**What the task requires**
Nothing in the entries may differ when you return them.

(Saved entries)

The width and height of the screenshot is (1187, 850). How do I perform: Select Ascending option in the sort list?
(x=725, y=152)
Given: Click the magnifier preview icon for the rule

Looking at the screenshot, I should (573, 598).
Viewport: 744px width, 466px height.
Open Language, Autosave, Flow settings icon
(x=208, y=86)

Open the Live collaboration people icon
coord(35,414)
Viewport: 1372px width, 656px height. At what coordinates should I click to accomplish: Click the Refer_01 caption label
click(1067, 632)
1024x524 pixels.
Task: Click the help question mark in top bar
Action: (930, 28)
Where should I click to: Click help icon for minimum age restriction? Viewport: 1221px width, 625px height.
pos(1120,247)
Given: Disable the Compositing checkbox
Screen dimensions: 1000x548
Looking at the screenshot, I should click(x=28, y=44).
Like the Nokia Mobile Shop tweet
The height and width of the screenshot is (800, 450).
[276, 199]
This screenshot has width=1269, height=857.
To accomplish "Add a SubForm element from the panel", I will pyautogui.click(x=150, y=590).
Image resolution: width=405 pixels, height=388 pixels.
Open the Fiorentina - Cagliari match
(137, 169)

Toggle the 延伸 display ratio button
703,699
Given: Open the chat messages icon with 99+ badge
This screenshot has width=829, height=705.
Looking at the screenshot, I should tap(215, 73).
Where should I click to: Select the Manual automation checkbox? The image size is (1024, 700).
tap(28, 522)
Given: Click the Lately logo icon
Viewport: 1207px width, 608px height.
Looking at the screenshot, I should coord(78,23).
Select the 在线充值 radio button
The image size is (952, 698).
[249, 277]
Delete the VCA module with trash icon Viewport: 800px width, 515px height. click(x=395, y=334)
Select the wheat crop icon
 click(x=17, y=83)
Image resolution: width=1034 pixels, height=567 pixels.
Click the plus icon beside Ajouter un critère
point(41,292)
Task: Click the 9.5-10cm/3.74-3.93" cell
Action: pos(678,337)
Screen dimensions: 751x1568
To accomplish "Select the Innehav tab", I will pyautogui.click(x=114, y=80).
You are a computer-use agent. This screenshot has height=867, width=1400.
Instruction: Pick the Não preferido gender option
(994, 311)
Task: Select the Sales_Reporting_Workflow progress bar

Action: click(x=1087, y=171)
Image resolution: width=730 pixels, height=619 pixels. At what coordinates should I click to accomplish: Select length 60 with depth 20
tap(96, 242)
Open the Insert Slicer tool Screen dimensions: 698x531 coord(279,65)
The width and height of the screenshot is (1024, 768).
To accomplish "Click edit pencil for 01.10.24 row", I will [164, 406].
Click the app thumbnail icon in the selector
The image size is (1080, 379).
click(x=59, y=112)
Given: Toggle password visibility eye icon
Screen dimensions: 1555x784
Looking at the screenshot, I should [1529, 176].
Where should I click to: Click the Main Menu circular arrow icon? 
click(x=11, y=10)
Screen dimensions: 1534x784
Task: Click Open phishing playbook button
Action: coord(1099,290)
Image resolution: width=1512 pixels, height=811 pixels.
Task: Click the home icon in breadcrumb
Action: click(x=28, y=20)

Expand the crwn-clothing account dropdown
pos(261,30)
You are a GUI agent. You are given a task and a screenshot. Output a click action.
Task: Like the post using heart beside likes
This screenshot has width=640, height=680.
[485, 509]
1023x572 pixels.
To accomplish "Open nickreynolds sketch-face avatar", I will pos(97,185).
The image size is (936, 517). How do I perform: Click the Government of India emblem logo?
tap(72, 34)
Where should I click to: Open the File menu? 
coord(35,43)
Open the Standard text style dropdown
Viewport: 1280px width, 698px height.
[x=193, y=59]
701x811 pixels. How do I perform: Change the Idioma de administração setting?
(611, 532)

**Answer box**
The width and height of the screenshot is (1187, 850). How do I perform: Select Ascending option in the sort list?
(x=725, y=152)
Given: Click the magnifier preview icon for the rule

Looking at the screenshot, I should (573, 598).
Viewport: 744px width, 466px height.
Open Language, Autosave, Flow settings icon
(x=208, y=86)

Open the Live collaboration people icon
coord(35,414)
Viewport: 1372px width, 656px height. At what coordinates should I click to accomplish: Click the Refer_01 caption label
click(1067, 632)
1024x524 pixels.
Task: Click the help question mark in top bar
Action: (930, 28)
Where should I click to: Click help icon for minimum age restriction? Viewport: 1221px width, 625px height.
pos(1120,247)
Given: Disable the Compositing checkbox
Screen dimensions: 1000x548
Looking at the screenshot, I should click(x=28, y=44).
Like the Nokia Mobile Shop tweet
The height and width of the screenshot is (800, 450).
[276, 199]
This screenshot has width=1269, height=857.
To accomplish "Add a SubForm element from the panel", I will pyautogui.click(x=150, y=590).
Image resolution: width=405 pixels, height=388 pixels.
Open the Fiorentina - Cagliari match
(137, 169)

Toggle the 延伸 display ratio button
703,699
Given: Open the chat messages icon with 99+ badge
This screenshot has width=829, height=705.
Looking at the screenshot, I should tap(215, 73).
Where should I click to: Select the Manual automation checkbox? The image size is (1024, 700).
tap(28, 522)
Given: Click the Lately logo icon
Viewport: 1207px width, 608px height.
Looking at the screenshot, I should coord(78,23).
Select the 在线充值 radio button
The image size is (952, 698).
[249, 277]
Delete the VCA module with trash icon Viewport: 800px width, 515px height. click(x=395, y=334)
Select the wheat crop icon
 click(x=17, y=83)
Image resolution: width=1034 pixels, height=567 pixels.
Click the plus icon beside Ajouter un critère
point(41,292)
Task: Click the 9.5-10cm/3.74-3.93" cell
Action: pos(678,337)
Screen dimensions: 751x1568
To accomplish "Select the Innehav tab", I will pyautogui.click(x=114, y=80).
You are a computer-use agent. This screenshot has height=867, width=1400.
Instruction: Pick the Não preferido gender option
(994, 311)
Task: Select the Sales_Reporting_Workflow progress bar

Action: click(x=1087, y=171)
Image resolution: width=730 pixels, height=619 pixels. At what coordinates should I click to accomplish: Select length 60 with depth 20
tap(96, 242)
Open the Insert Slicer tool Screen dimensions: 698x531 coord(279,65)
The width and height of the screenshot is (1024, 768).
To accomplish "Click edit pencil for 01.10.24 row", I will [164, 406].
Click the app thumbnail icon in the selector
The image size is (1080, 379).
click(x=59, y=112)
Given: Toggle password visibility eye icon
Screen dimensions: 1555x784
Looking at the screenshot, I should [1529, 176].
Where should I click to: Click the Main Menu circular arrow icon? 
click(x=11, y=10)
Screen dimensions: 1534x784
Task: Click Open phishing playbook button
Action: coord(1099,290)
Image resolution: width=1512 pixels, height=811 pixels.
Task: Click the home icon in breadcrumb
Action: click(x=28, y=20)

Expand the crwn-clothing account dropdown
pos(261,30)
You are a GUI agent. You are given a task and a screenshot. Output a click action.
Task: Like the post using heart beside likes
This screenshot has width=640, height=680.
[485, 509]
1023x572 pixels.
To accomplish "Open nickreynolds sketch-face avatar", I will pos(97,185).
The image size is (936, 517). How do I perform: Click the Government of India emblem logo?
tap(72, 34)
Where should I click to: Open the File menu? 
coord(35,43)
Open the Standard text style dropdown
Viewport: 1280px width, 698px height.
[x=193, y=59]
701x811 pixels. How do I perform: Change the Idioma de administração setting?
(611, 532)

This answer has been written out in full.